***** Listed entries

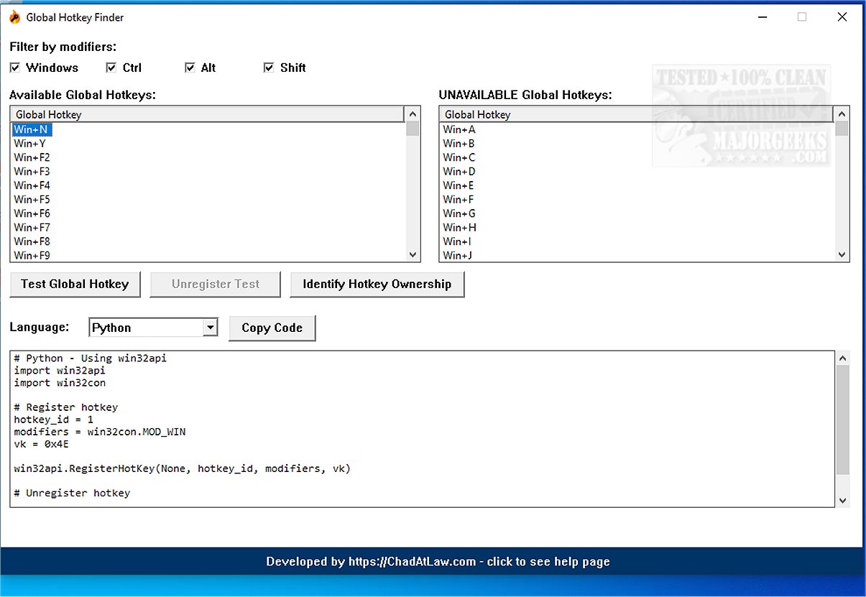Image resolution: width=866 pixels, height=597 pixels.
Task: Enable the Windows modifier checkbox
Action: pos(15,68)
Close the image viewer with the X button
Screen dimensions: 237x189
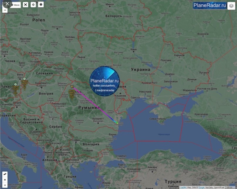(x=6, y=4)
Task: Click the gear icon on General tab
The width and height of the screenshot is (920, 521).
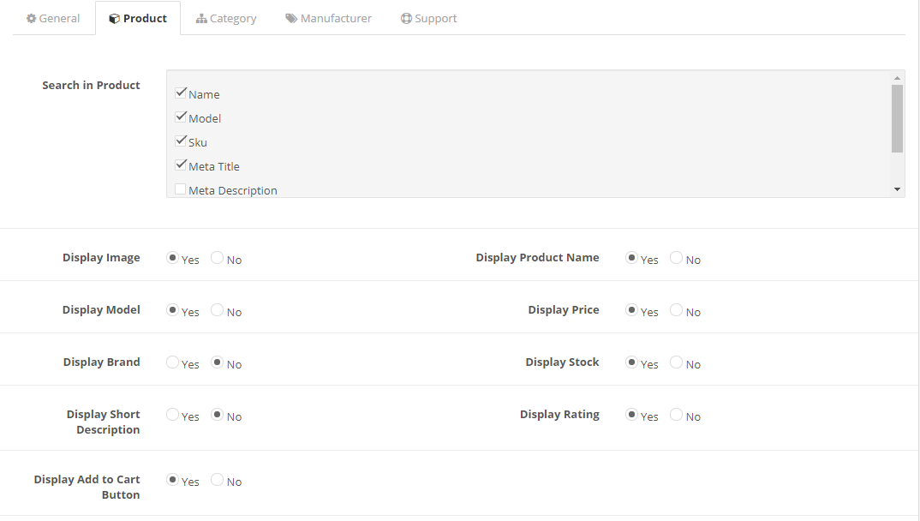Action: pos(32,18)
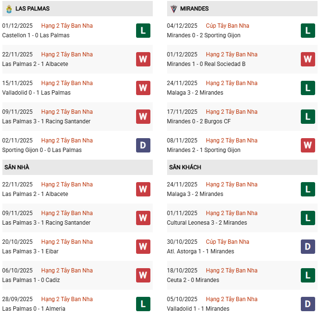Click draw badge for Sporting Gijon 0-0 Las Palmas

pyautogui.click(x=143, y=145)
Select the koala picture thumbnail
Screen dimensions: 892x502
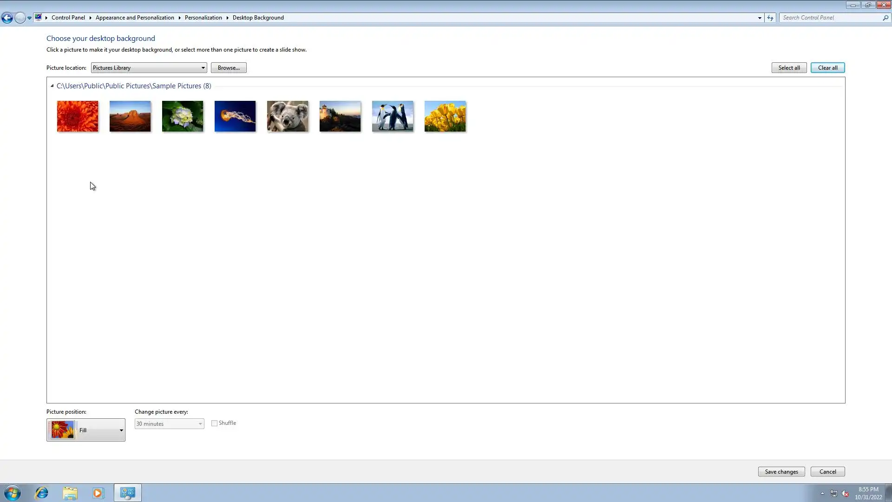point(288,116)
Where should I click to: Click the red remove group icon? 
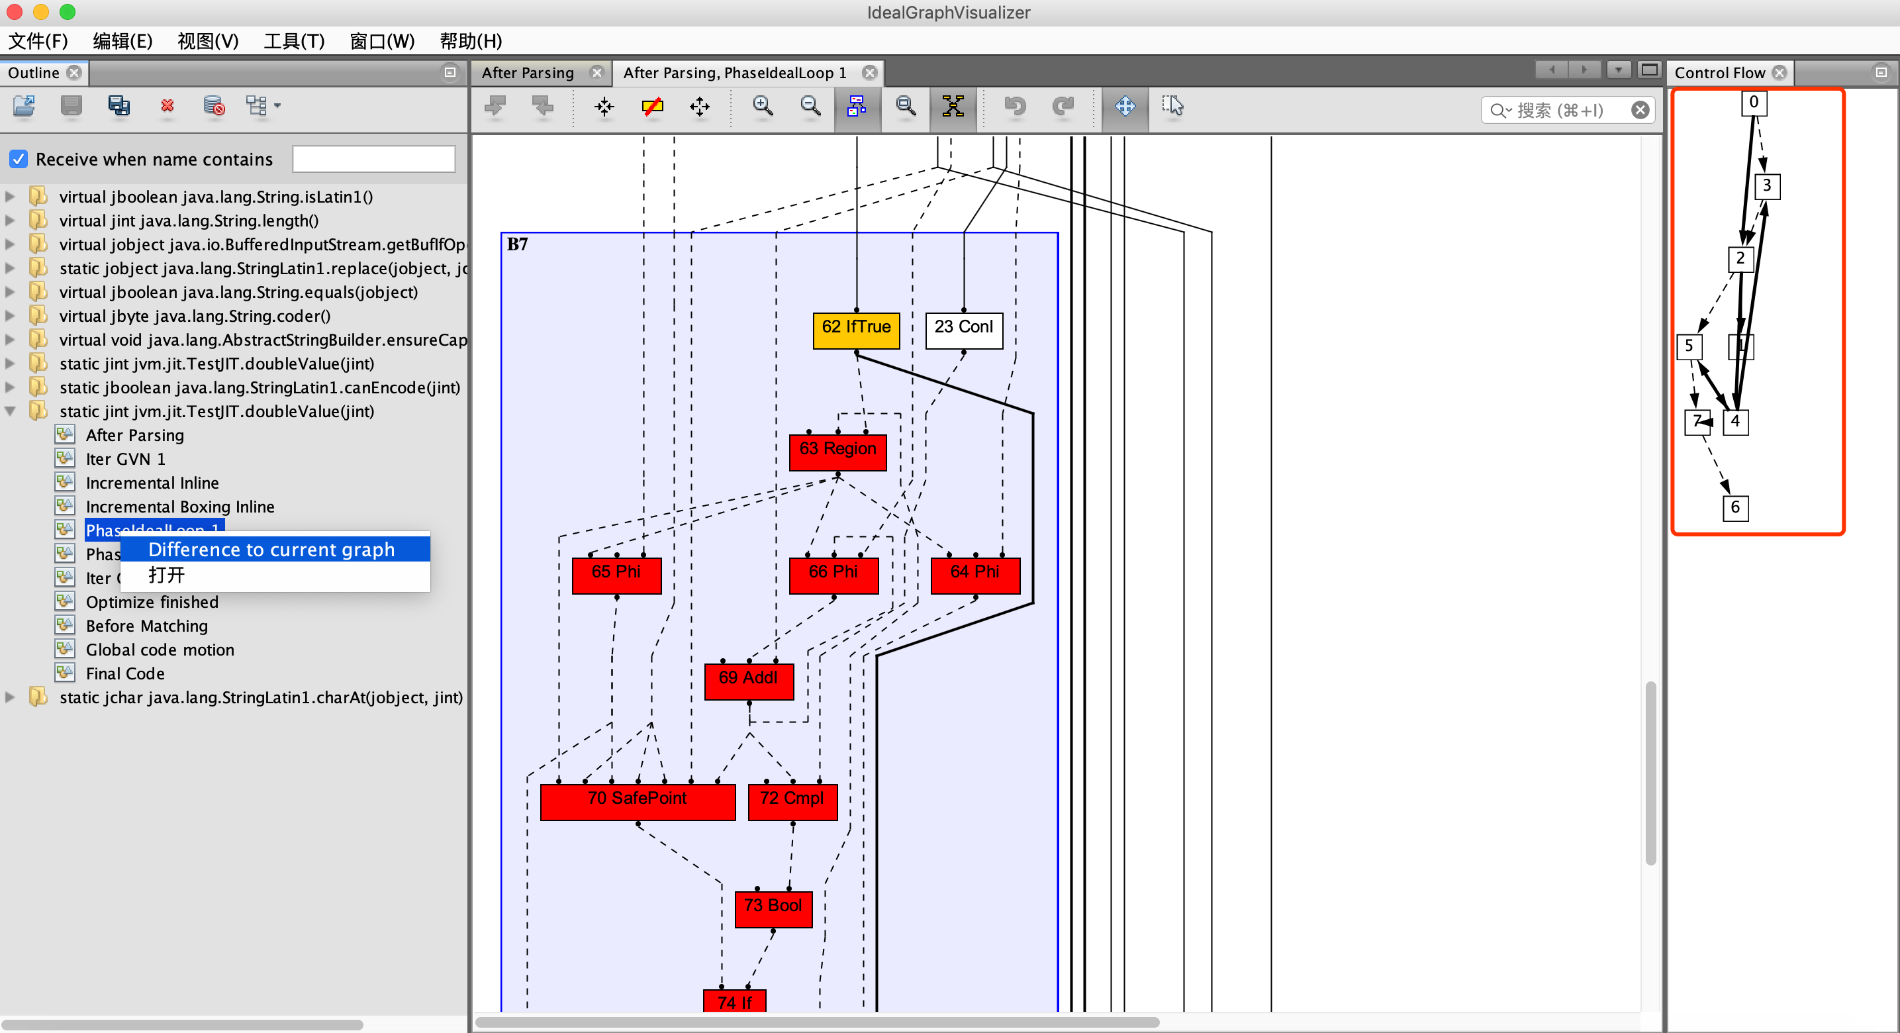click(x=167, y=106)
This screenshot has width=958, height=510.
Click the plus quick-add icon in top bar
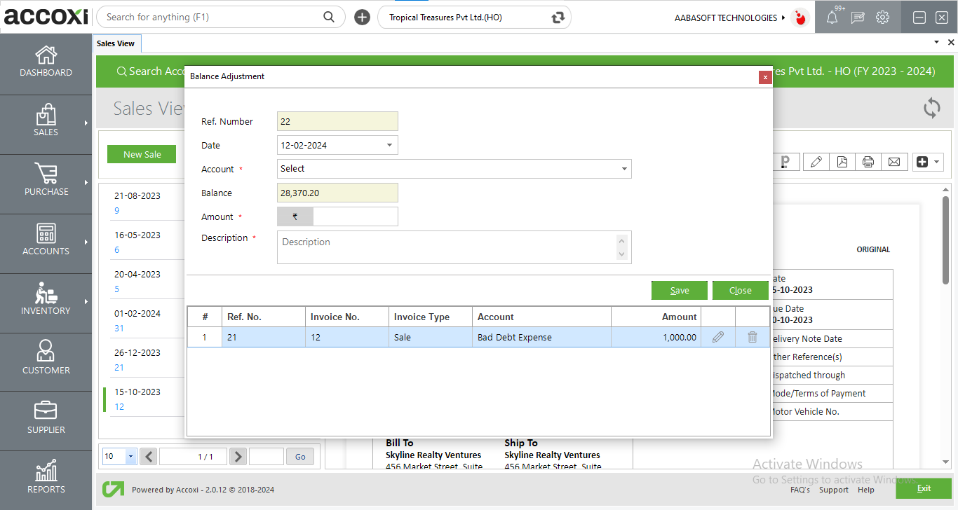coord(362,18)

**********

= Work instructions =
Turn all the rows above into a JSON list of strings, one string per line, with blank lines skipped. Leave the pictures out.

= Solution =
[
  "Image resolution: width=866 pixels, height=597 pixels.",
  "Task: Enable the Windows modifier checkbox",
  "Action: pos(15,68)",
  "Close the image viewer with the X button",
  "Screen dimensions: 237x189",
  "(x=6, y=4)",
  "Task: Click the gear icon on General tab",
  "The width and height of the screenshot is (920, 521).",
  "Action: pos(32,18)",
  "Click draw badge for Sporting Gijon 0-0 Las Palmas",
  "pyautogui.click(x=143, y=145)",
  "Select the koala picture thumbnail",
  "Screen dimensions: 892x502",
  "point(288,116)",
  "Where should I click to: Click the red remove group icon? ",
  "click(x=167, y=106)",
  "This screenshot has width=958, height=510.",
  "Click the plus quick-add icon in top bar",
  "coord(362,18)"
]